§ Directions for this task: Every record below should be retyped exactly, and no picture should appear in the copy.

§ Dataset records:
╭──

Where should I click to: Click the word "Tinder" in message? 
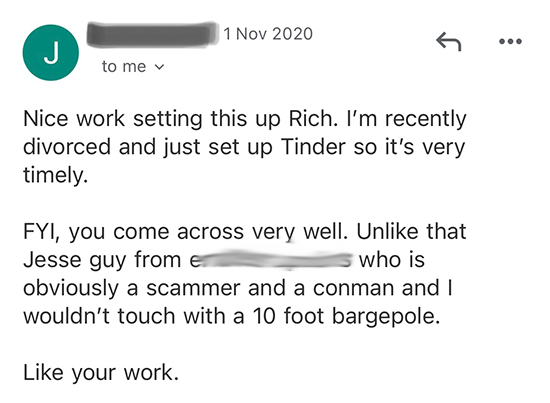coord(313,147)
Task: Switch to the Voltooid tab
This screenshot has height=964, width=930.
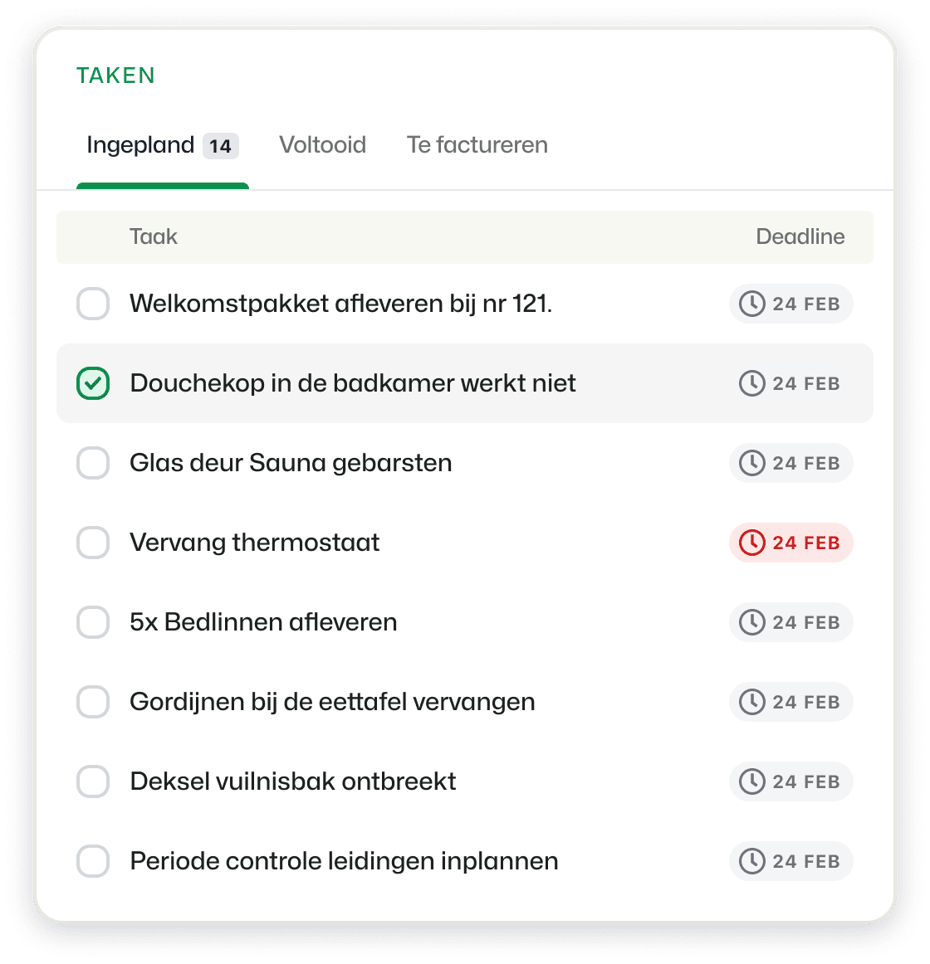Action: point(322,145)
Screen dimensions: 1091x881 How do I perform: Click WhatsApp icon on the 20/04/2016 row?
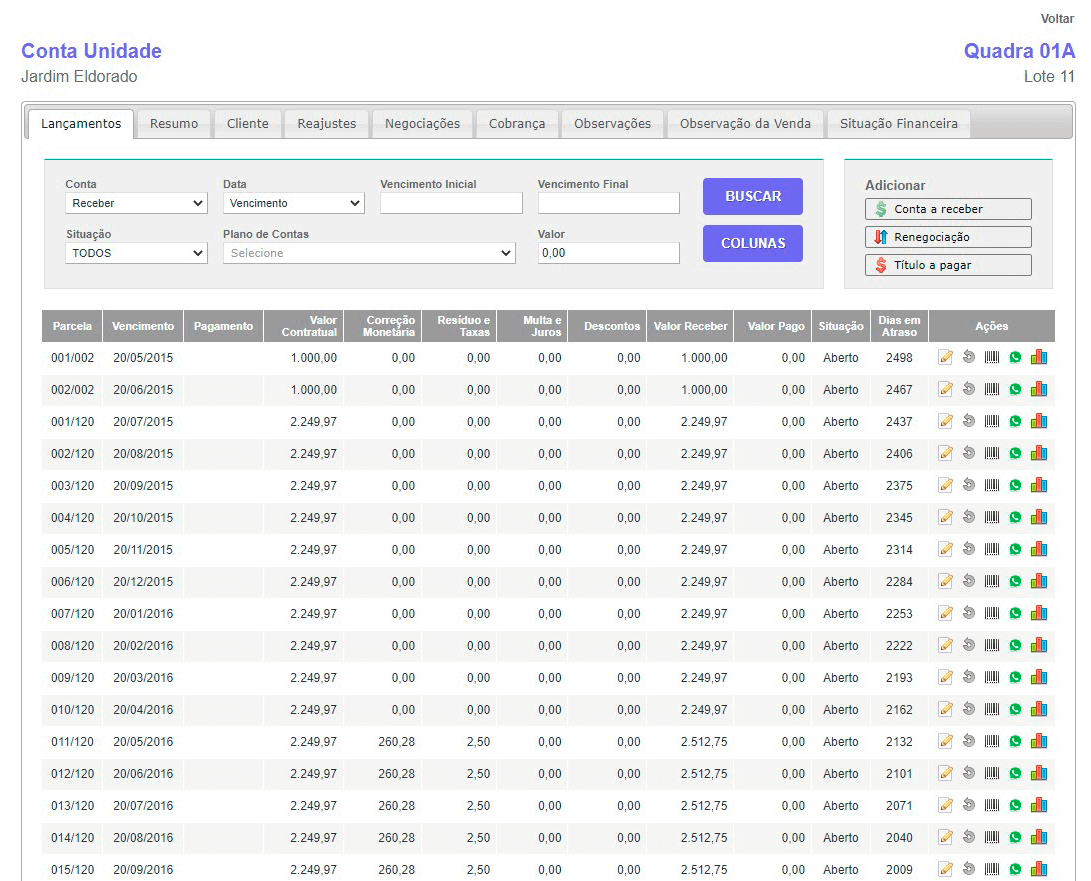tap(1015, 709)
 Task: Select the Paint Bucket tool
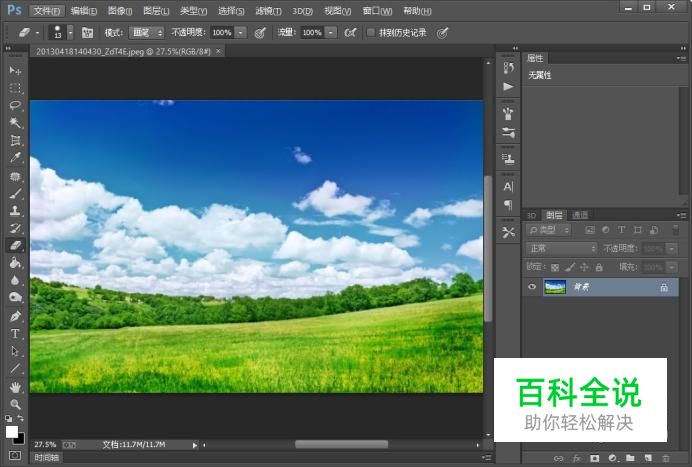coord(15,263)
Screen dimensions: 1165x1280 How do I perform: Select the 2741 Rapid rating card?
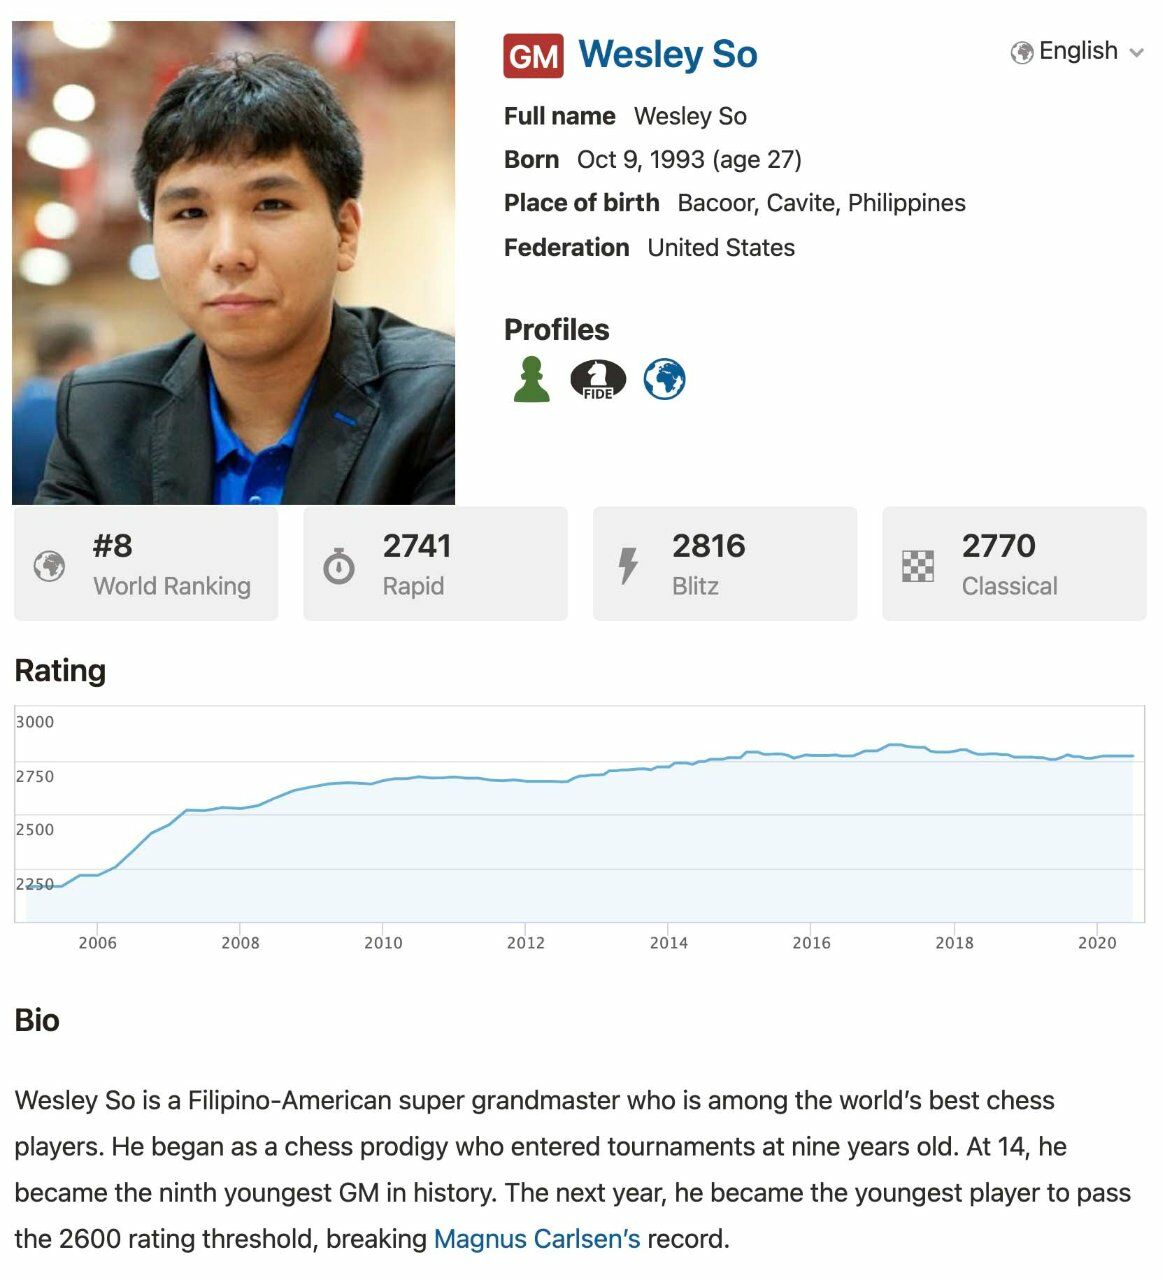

╰──

§ Answer to the exercise:
Where should I click to: Click the word "Tinder" in message? 
coord(313,147)
Task: Switch to the Voltooid tab
This screenshot has height=964, width=930.
Action: point(322,145)
Screen dimensions: 1091x881 How do I perform: Click WhatsApp icon on the 20/04/2016 row?
tap(1015, 709)
 Task: Select the Paint Bucket tool
coord(15,263)
Screen dimensions: 1165x1280 How do I perform: Select the 2741 Rapid rating card?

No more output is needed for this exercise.